[Opening Supplied entries section]

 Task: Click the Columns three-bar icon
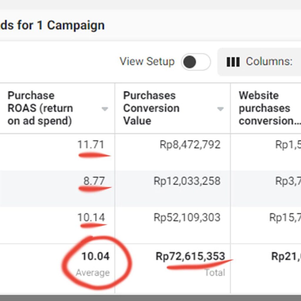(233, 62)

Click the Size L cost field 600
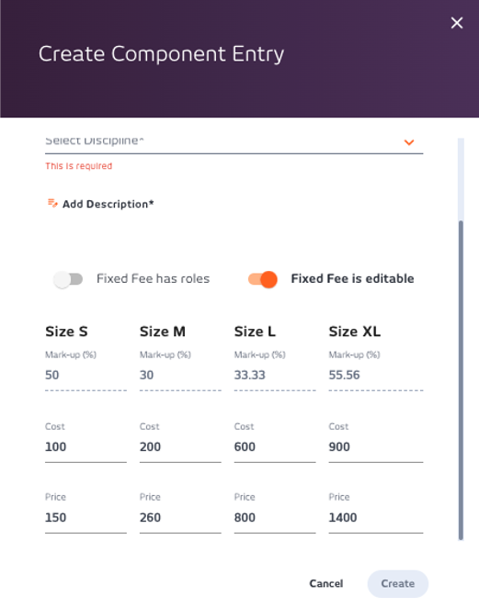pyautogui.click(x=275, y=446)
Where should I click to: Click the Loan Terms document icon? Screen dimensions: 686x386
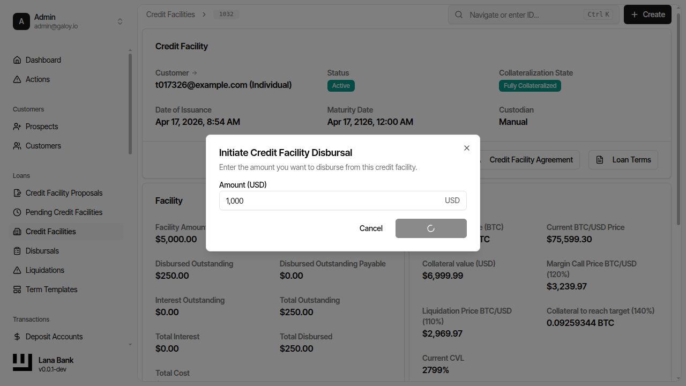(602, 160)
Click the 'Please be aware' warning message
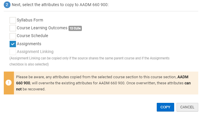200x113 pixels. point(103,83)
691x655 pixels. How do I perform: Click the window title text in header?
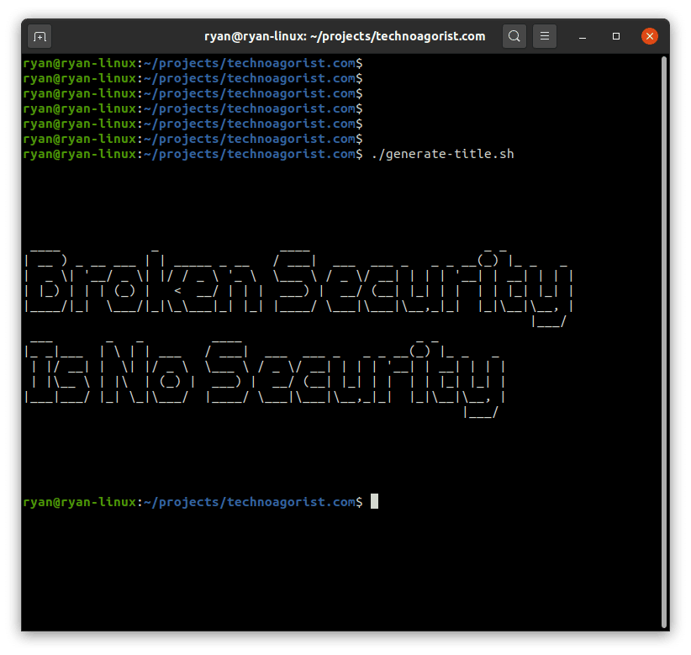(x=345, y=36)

[Closing Supplied entries section]
[Opening Supplied entries section]

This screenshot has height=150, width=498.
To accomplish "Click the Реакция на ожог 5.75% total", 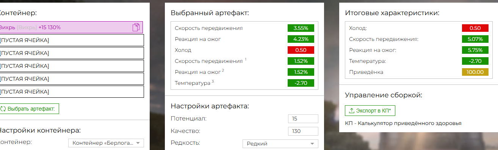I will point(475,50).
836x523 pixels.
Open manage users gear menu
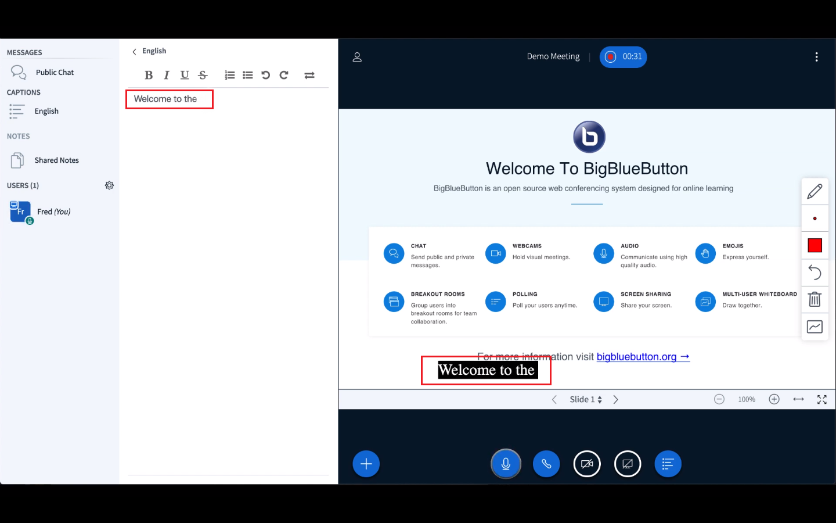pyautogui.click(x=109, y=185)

[Closing Supplied entries section]
[Opening Supplied entries section]

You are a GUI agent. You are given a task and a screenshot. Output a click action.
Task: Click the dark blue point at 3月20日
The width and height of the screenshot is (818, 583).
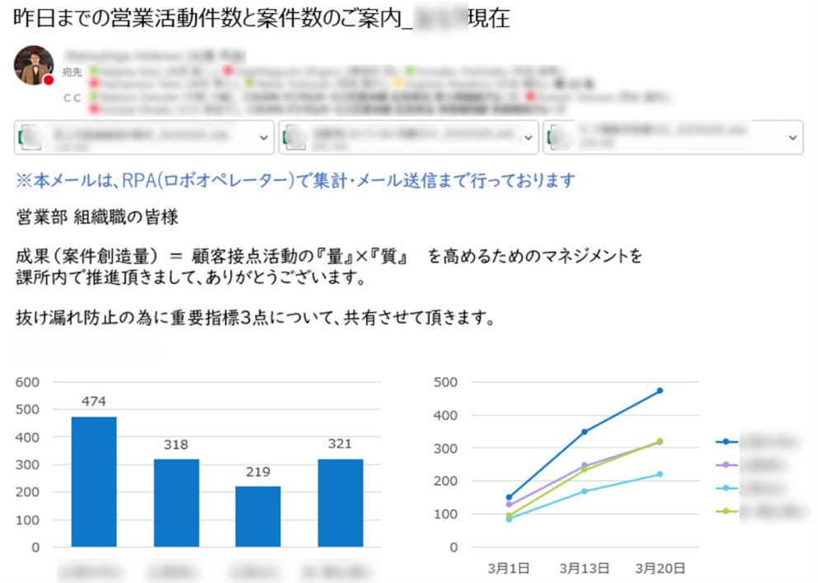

[Closing Supplied entries section]

**Problem**
All that should be written out is the stretch of lines above between the one holding "You are a GUI" and the one holding "The width and", inclusive, exactly as given.

**Result**
You are a GUI agent. You are given a task and a screenshot. Output a click action.
Task: Click the dark blue point at 3月20日
The width and height of the screenshot is (818, 583).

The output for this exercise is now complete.